La hora de la Pasión se acercaba... Ahora bien, era necesario que en esta hora los discípulos no vacilaran en su espíritu; era preciso que los que un poco antes, por la palabra de Pedro habían confesado que Él era el Hijo de Dios (Mt 16,16) pudieran creer, viéndole clavado en la cruz como a un culpable, que era un simple hombre. Por eso él les ha consolidado a través de esta admirable visión.
Así, cuando le verán traicionado, agonizando, orando para que pase de él el cáliz de la muerte y llevado al patio del sumo sacerdote, se acordarán de la subida al Tabor y comprenderán que es él mismo quien se ha entregado a la muerte... Cuando verán los golpes y salivazos en su rostro, no se escandalizarán, sino que se acordarán de su resplandor más brillante que el sol. Cuando lo verán, burlado, vestido de manto de púrpura, se acordarán que a este mismo Jesús lo habían visto en el monte vestido de luz. Cuando le verán sobre el instrumento de suplicio, entre dos malhechores, sabrán que se manifestó entre Moisés y Elías como a su Señor. Cuando lo verán sepultado en tierra como a un muerto, pensarán en la nube luminosa que le recubrió.
Aquí tenéis un motivo de la Transfiguración.

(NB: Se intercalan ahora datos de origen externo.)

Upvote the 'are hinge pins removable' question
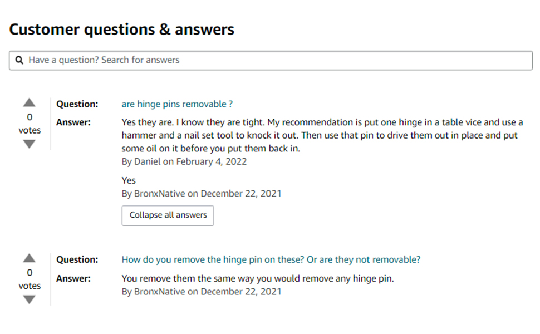The width and height of the screenshot is (540, 334). coord(30,103)
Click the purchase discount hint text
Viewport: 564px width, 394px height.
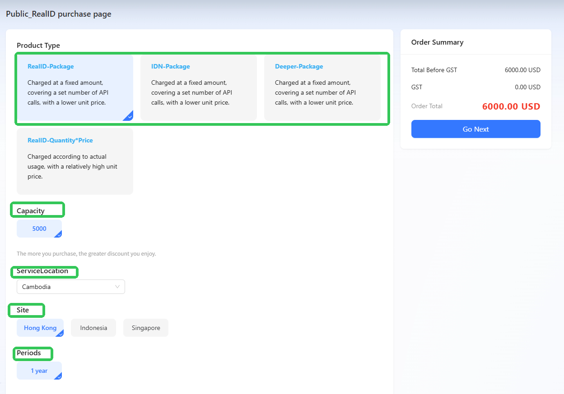point(86,254)
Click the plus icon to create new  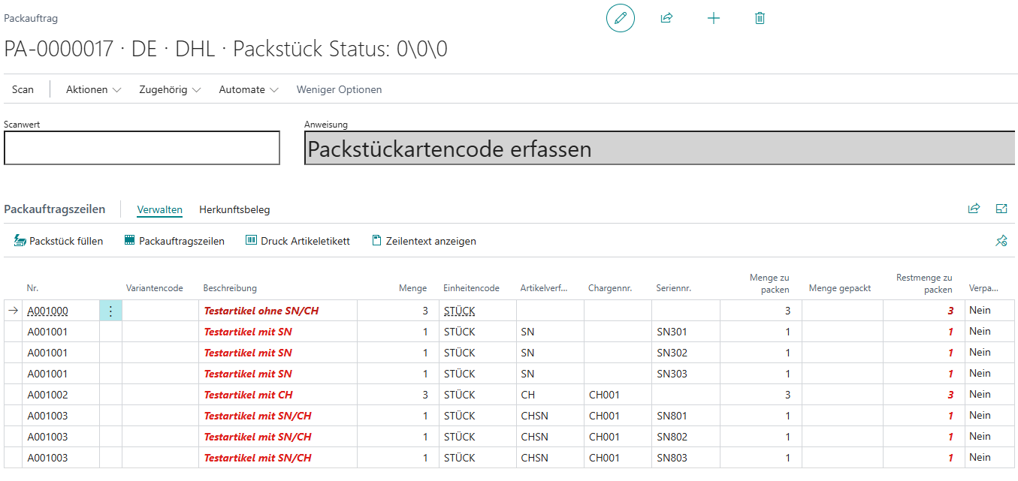714,18
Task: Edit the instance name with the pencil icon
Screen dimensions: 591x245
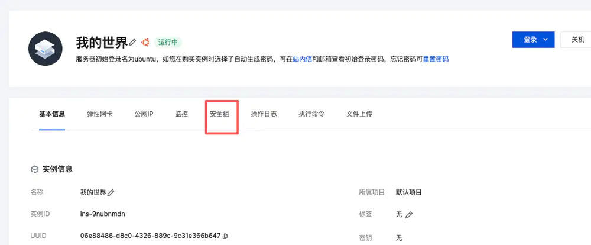Action: point(111,192)
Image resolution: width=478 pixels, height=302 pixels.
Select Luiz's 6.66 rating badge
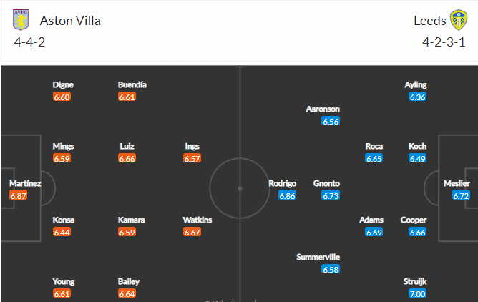click(x=127, y=158)
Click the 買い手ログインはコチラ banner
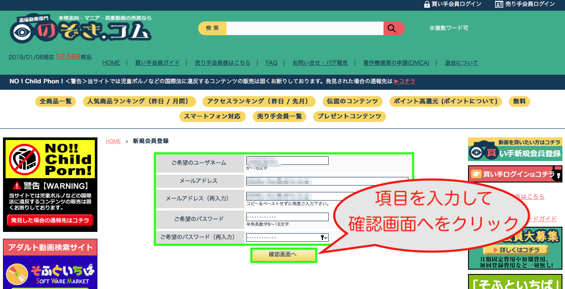Image resolution: width=565 pixels, height=289 pixels. pos(515,174)

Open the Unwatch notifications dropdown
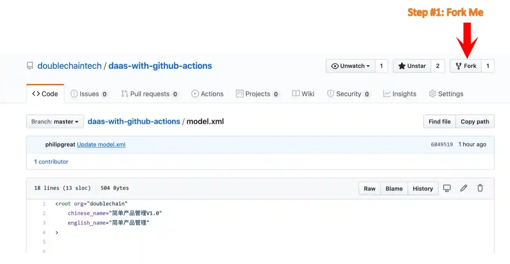350,66
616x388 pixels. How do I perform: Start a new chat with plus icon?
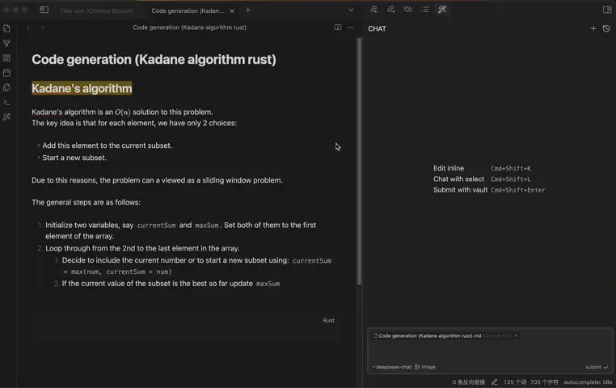[593, 28]
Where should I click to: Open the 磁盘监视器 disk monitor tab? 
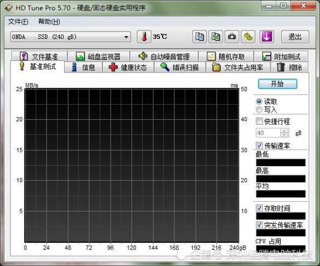pyautogui.click(x=99, y=57)
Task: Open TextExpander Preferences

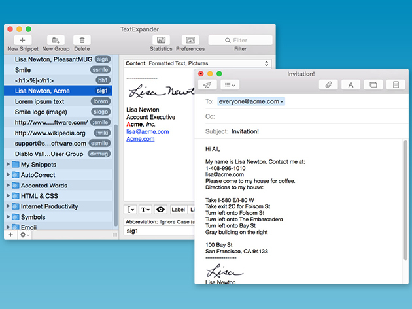Action: (190, 40)
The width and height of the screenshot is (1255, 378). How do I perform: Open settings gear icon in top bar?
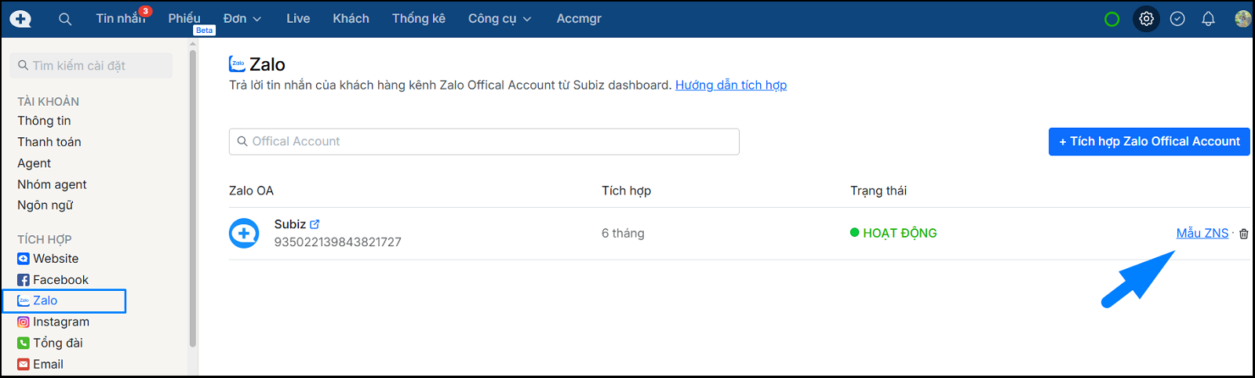tap(1146, 19)
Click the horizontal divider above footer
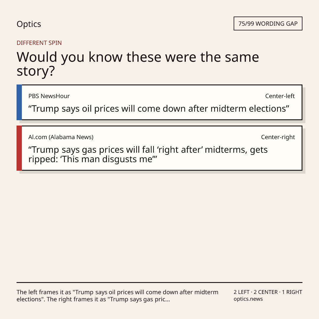This screenshot has width=319, height=319. (160, 282)
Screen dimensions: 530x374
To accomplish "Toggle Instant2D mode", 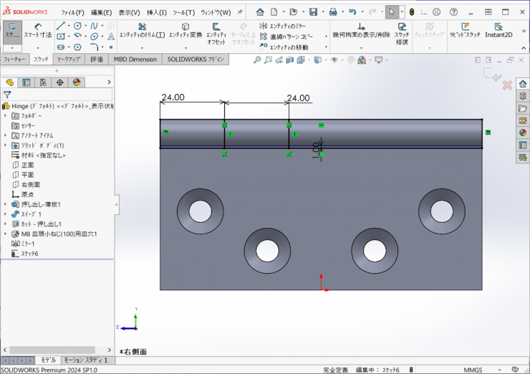I will (x=498, y=31).
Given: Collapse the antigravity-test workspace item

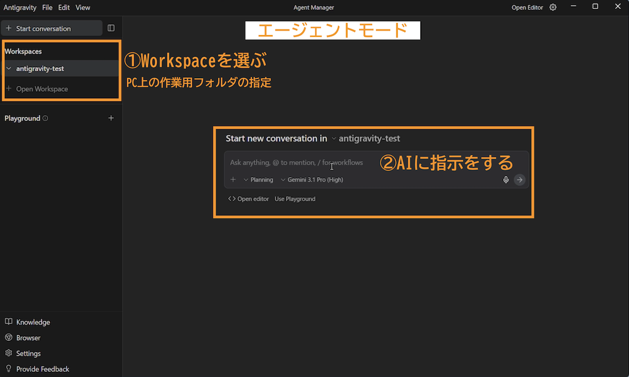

Y es posible que haya otro: el Señor exhortaba a sus discípulos a no querer ahorrar su propia vida; les decía: “Si alguno quiere venir en pos de mí, niéguese a sí mismo, tome su cruz y sígame” (Mt 16,24). Pero parece difícil renunciar a sí mismo, tener la perspectiva de una muerte ignominiosa; por eso el Salvador muestra a sus discípulos de qué gloria van a ser dignos si imitan su Pasión. En efecto, la Transfiguración no es otra cosa que la manifestación adelantada del último día “en que los justos brillarán como el sol en la presencia de Dios” (Mt 13,43) (Teófanes de Ceramea. Homilía sobre la Transfiguración; PG 132, 1021s)
Teófanes nos señala una de las más profundas interpretaciones de la Transfiguración. Dios desea que sigamos los pasos de Cristo ¿Qué mejor que mostrarnos un breve momento el destino, para que comprendamos la necesidad de caminar. La Cuaresma es un poco como la subida al monte Tabor. Sin duda no dejó de ser cansada y aburrida. La recompensa de ver desde lo alto, todo el valle del Jordán, podría no terminar de convencer a Pedro, Andrés, Santiago y Juan, pero no dejaron de seguir al Señor aunque no entenderían del todo sus razones.
En lo alto del Tabor, les esperaba una visión tan maravillosa como formativa. Allí Cristo reveló su Gloria por unos momentos y vieron como Moisés y Elías estaban a su lado, dando sentido a todo lo que habían vivido y predisponiéndoles a encarar la terrible pasión del Señor. Moisés y Elías fueron profetas ligados a la peregrinación. El profeta Elías anduvo durante 40 días por el desierto, hasta el monte Horeb, donde se encontró con Dios. Moisés caminó durante 40 años guiando al pueblo hasta la Tierra Prometida. La Cuaresma son 40 días que nos predisponen a encontrarnos con el Señor resucitado en la Pascua. Pero Cristo ya nos ha dado una primicia de su presencia, nos brinda una Transfiguración cada vez que asistimos y aceptamos la Eucaristía. ¿Cómo no esperar llenos de gozo el momento en que podamos vivir la Gloria de Dios junto a Él?